Risk-Adjusted Performance

9 of 100

 
Weak
 
Strong
OK
Compared to the overall equity markets, risk-adjusted returns on investments in Capitol Federal Financial are ranked lower than 9 (%) of all global equities and portfolios over the last 90 days. Despite nearly fragile basic indicators, Capitol Federal reported solid returns over the last few months and may actually be approaching a breakup point.

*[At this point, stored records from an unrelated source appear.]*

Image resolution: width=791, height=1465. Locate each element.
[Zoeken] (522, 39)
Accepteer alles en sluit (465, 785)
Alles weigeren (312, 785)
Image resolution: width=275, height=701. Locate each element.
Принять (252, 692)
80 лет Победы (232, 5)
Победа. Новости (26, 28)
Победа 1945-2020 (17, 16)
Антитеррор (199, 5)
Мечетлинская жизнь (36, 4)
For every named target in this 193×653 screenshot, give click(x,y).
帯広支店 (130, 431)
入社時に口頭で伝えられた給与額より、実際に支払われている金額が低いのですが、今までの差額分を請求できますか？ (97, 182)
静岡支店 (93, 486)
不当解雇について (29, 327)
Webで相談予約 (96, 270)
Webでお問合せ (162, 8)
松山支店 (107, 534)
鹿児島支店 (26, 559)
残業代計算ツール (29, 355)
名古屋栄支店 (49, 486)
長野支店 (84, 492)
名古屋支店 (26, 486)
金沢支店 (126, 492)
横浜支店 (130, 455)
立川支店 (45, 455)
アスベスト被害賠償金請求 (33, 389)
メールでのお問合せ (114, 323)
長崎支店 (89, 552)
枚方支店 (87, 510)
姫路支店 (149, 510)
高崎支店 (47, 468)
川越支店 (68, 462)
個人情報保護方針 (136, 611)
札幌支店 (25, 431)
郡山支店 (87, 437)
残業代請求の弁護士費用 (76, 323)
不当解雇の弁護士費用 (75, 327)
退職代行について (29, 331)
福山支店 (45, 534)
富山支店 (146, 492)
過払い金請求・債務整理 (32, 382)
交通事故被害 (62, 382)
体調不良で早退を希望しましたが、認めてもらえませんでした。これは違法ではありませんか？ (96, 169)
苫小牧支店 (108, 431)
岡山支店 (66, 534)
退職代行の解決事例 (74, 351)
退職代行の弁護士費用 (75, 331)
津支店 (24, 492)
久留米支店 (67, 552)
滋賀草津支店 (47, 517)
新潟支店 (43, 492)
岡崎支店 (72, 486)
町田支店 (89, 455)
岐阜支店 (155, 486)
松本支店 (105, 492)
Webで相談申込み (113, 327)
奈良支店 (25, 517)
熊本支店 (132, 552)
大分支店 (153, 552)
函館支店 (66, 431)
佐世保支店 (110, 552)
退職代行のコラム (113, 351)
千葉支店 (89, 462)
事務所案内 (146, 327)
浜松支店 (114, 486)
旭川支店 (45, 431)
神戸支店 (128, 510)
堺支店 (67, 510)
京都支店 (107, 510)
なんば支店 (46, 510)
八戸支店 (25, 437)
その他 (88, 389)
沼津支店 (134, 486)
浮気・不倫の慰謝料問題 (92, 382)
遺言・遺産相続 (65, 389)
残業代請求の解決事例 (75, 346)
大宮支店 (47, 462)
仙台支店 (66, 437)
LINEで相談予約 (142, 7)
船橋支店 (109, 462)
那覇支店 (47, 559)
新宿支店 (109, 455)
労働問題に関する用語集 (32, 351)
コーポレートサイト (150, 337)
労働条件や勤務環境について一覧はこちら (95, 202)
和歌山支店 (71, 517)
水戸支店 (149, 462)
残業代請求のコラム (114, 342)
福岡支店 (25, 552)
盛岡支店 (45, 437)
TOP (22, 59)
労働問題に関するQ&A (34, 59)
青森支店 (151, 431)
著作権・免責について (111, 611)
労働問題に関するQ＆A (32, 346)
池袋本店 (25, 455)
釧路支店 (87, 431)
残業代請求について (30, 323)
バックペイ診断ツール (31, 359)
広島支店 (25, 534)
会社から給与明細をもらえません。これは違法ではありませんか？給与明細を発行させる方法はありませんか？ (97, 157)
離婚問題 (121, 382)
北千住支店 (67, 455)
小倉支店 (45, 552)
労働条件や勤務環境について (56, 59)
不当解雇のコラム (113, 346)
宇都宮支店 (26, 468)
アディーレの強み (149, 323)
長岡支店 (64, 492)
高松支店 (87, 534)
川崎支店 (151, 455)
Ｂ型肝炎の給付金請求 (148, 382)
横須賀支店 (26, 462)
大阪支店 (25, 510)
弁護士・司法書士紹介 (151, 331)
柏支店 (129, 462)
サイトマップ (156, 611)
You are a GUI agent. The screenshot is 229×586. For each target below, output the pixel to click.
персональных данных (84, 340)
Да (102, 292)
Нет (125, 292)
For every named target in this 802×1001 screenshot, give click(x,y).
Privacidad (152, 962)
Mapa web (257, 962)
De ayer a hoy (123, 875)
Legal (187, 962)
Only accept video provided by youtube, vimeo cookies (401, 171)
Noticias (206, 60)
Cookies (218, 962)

Provident Financial and Capitol Federal Volatility Contrast

   Predicted Return Density   
       Returns  

Pair Trading with Provident Financial and Capitol Federal

The main advantage of trading using opposite Provident Financial and Capitol Federal positions is that it hedges away some unsystematic risk. Because of two separate transactions, even if Provident Financial position performs unexpectedly, Capitol Federal can make up some of the losses. Pair trading also minimizes risk from directional movements in the market. For example, if an entire industry or sector drops because of unexpected headlines, the short position in Capitol Federal will offset losses from the drop in Capitol Federal's long position.
The idea behind Provident Financial Services and Capitol Federal Financial pairs trading is to make the combined position market-neutral, meaning the overall market's direction will not affect its win or loss (or potential downside or upside). This can be achieved by designing a pairs trade with two highly correlated stocks or equities that operate in a similar space or sector, making it possible to obtain profits through simple and relatively low-risk investment.
Check out your portfolio center.
Note that this page's information should be used as a complementary analysis to find the right mix of equity instruments to add to your existing portfolios or create a brand new portfolio. You can also try the Price Transformation module to use Price Transformation models to analyze the depth of different equity instruments across global markets.